Think Mr Google needs to update himself a bit oopsadaisy

Reaching out would mean trying to help someone who was struggling emotionally I thought.

Teetime Mon 05-Mar-18 09:35:11

Reach Out - yuk.

Its 'not on my watch' that irritates me as though these people were the leaders of the free world.

ninathenana Mon 05-Mar-18 09:54:30

You can be conked out as in unconscious but I've never heard conked as in hit on the head but I have heard clonked. Also conk is slang for nose.
Eating irons is a military term I believe. I'd never heard it until ex SiL joined the army.
Certainly not common in UK. Americans have some weird ideas about us but it works both ways.

Morgi Mon 05-Mar-18 14:33:36

Exactly what I thought.

Morgi Mon 05-Mar-18 14:35:07

Oopsadaisy, I had a good giggle at your post, a nice way to start the working week. smile

lemongrove Mon 05-Mar-18 14:54:25

Haha, Also, if you are in the US never ask for faggots, or say that you need a fag, or say that somebody knocked you up in the middle of the night.Two countries divided by a common language!😆

Oopsadaisy12 Mon 05-Mar-18 15:58:54

Apparently no self respecting American especially a business man would dream of coming to the UK without knowing these well used (??) phrases......... having said that my old American boss stunned us all when he told us that his wife had fallen onto her Fanny! Hmmmm it seems he meant backside, he was red faced when we explained the difference to him.

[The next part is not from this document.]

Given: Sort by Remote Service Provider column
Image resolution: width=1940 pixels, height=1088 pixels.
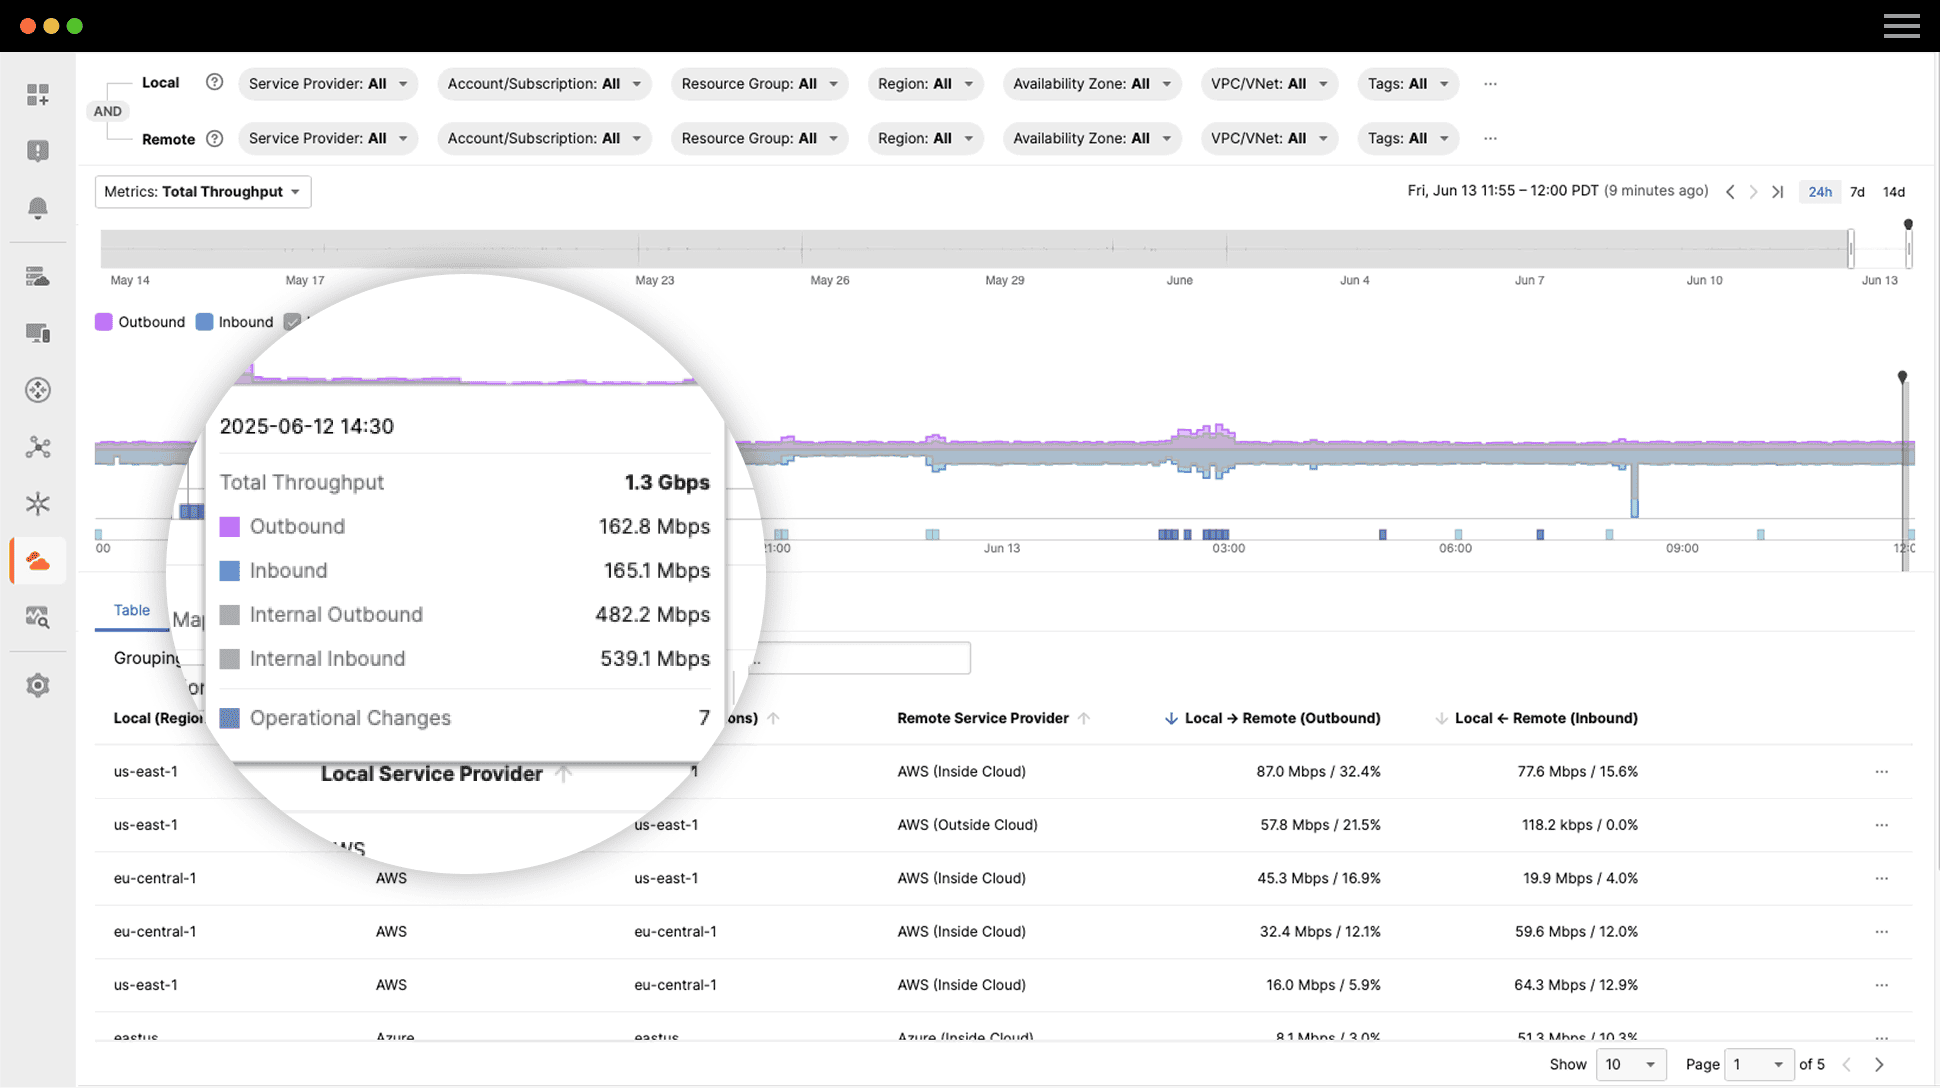Looking at the screenshot, I should (983, 718).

Oopsadaisy12 Mon 05-Mar-18 16:00:15

Teetime, they think they are the leaders of the free world.

Nandalot Mon 05-Mar-18 16:25:30

Ivories to me are piano keys, as in give us a tinkle on the ivories. Ooh that sounds a bit suspect now I come to think of it.

yggdrasil Mon 05-Mar-18 16:26:53

What we call a bum bag, they call a fanny bag. :-)

Oopsadaisy12 Mon 05-Mar-18 16:34:59

And don’t get me started on rubbers.....

ninathenana Mon 05-Mar-18 16:39:48

Purses and pants

grandtanteJE65 Fri 09-Mar-18 16:32:10

Oopsadaisy - I nearly killed myself laughing at your word picture of an American greeting as Glaswegian as Jock!

My pet hates amongst Americanisms are "meet with" instead of "meet" "off of" instead of "off" and "ass" instead of "arse" which is what I would say if I really wanted to be rude. Oh, and the use of inappropriate in "inappropriate behaviour", which we all seem to use these days for what when I was young was just called bad behaviour or misbehaving oneself.

My imagination ran riot the first time I came across the expression "sexual congress" instead of "sexual intercourse", but I don't suppose any American would understand that their expression rather conjured up visions of lewd behaviour amongst politicians.

Farmor15 Sat 10-Mar-18 14:32:24

Randy is a common name in US!

And Americans don’t queue - they stand in line.

Oopsadaisy12 Sat 10-Mar-18 14:44:39

If I hear one more American make over show in which the people say how ‘Awesome’ it is I will, well, I don’t know what I’ll do, just groan ...... again.